Zeeuwse gemeenten: voortbestaan jeugdzorg gewaarborgd
Het verdwijnen van jeugdzorgorganisatie Intervence uit heel Zeeland leidt niet tot verslechtering van de jeugdzorg. Daar is wethouder Jack Werkman (VVD) van Sluis van overtuigd, zei hij namens alle dertien Zeeuwse gemeenten in het NOS Radio 1 Journaal.
De gemeenten maakten gisteren bekend dat ze per 1 januari het contract met Intervence hebben opgezegd. De organisatie met zo'n zestig medewerkers begeleidt honderden kinderen en jongeren die met jeugdbescherming en jeugdreclassering te maken krijgen. Andere organisaties moeten de begeleiding overnemen.
Volgens Intervence gaat om 1100 kinderen uit 700 gezinnen. De gemeenten zeggen dat het er veel minder zijn: 650 kinderen uit 450 gezinnen. Waar dat verschil in zit, is onduidelijk.
Brancheorganisatie Jeugdzorg Nederland waarschuwt in een brief dat jongeren en gezinnen tussen wal en schip dreigen te vallen, met alle gevolgen van dien. Financiële belangen zouden prevaleren boven continuïteit en kwaliteit van zorg.
'Zorgvuldig proces'
Werkman is het daar niet mee eens. Hij zegt dat er juist zorgvuldig overleg is gevoerd met Intervence en drie andere jeugdzorgorganisaties, die klaarstaan om de zorg over te nemen: het Leger des Heils, William Schrikker Gezinsvormen (WSG) en Briedis Jeugdbeschermers. "Daardoor is de zorg gewaarborgd."
Er zijn veel problemen bij Intervence, zegt Werkman. "We hebben al ontzettend veel extra geld gestoken in Intervence.
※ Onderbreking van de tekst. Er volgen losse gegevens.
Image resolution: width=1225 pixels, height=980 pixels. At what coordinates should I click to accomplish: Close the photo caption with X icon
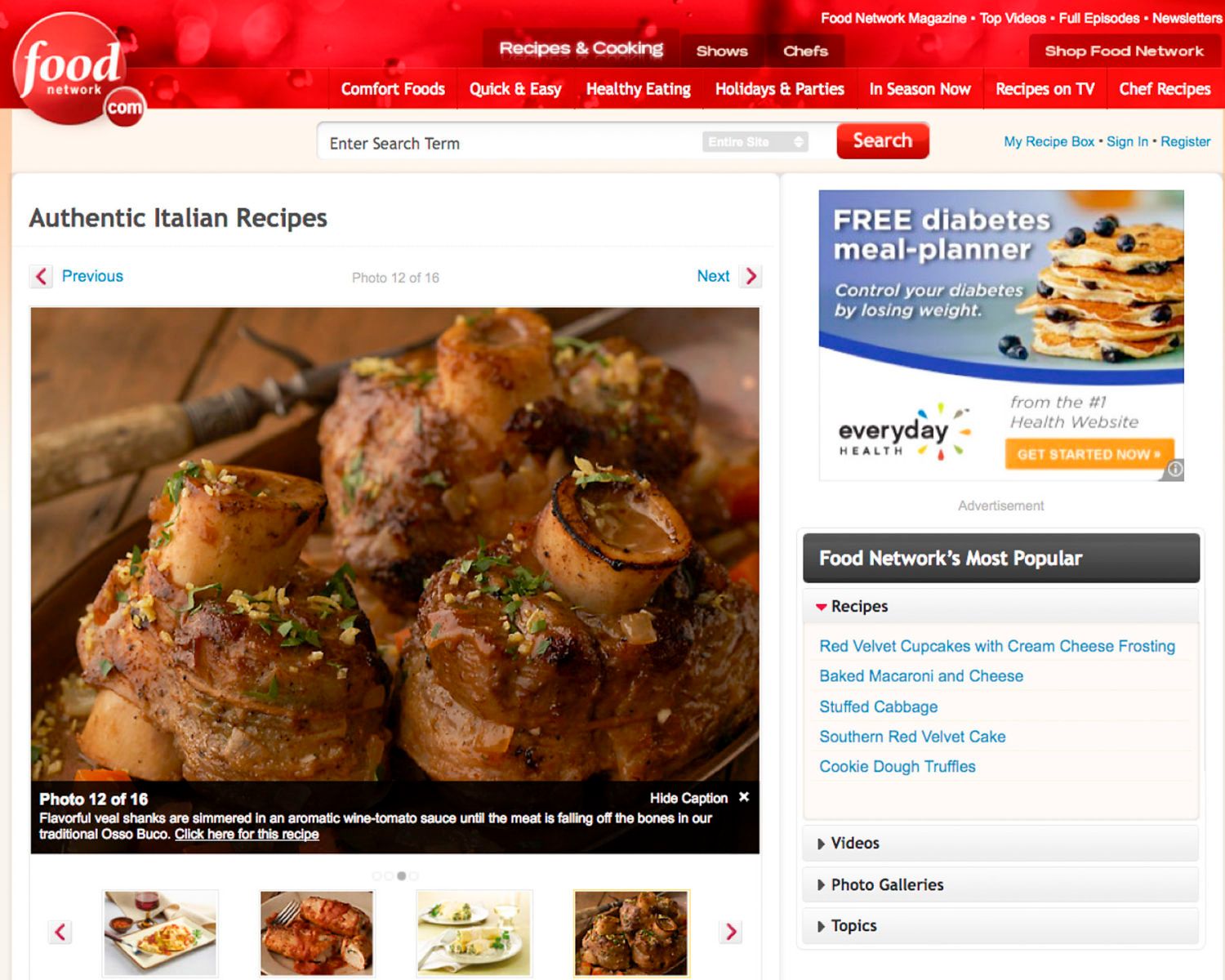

De problemen zijn groot op het gebied van ziekteverzuim, bedrijfscultuur en bedrijfsvoering."
"Er is 1,4 miljoen euro nodig om de zorg van Intervence in stand te kunnen houden", zegt hij. "De andere organisaties kunnen het zonder dat extra geld."
Het aantal klachten is gedaald en er zijn geen wachtlijsten meer.
Intervence bevestigt dat de organisatie er in het verleden slecht heeft voorgestaan, zowel financieel als wat betreft de bedrijfscultuur, het personeelsverloop en het ziekteverzuim. "Maar in 2019 is er begonnen met een reorganisatie. De bedrijfscultuur is opener en platter geworden, er zijn nieuwe managers, het verloop en ziekteverzuim lopen terug, we hebben geen tekorten meer en alle neuzen staan dezelfde kant op", zegt directeur-bestuurder Sira Kamermans. "Het aantal klachten is gedaald en er zijn geen wachtlijsten meer."
Ze betreurt het dat de gemeenten vasthouden aan een beeld uit het verleden. Intervence loopt naar eigen zeggen nu alleen nog tegen problemen aan die landelijk spelen in de Jeugdzorg.
Kamermans ziet het gekozen scenario als een groot risico voor de continuïteit van de zorg en de organisatie. Het gaat om gezinnen in een onzekere periode. "Die hebben te maken met maatregelen die door de kinderrechter worden opgelegd, zoals ondertoezichtstelling of uithuisplaatsing en krijgen nu te maken met een enorme versnippering."
Kennis van de regio
Met het verdwijnen van Intervence uit Zeeland is er geen regionale organisatie meer. "Dat is een rigoureus besluit. Als regionale organisatie heb je meer direct contact, je hebt kennis van de regio en het is een groot voordeel in de samenwerking met ketenpartners."
Kamermans ziet in dat de gemeenten in zwaar weer zitten, maar vraagt zich af of de benodigde 1,4 miljoen euro, verdeeld over dertien gemeenten, opweegt tegen het lot van de kinderen. "De vraag is waarvoor je kiest."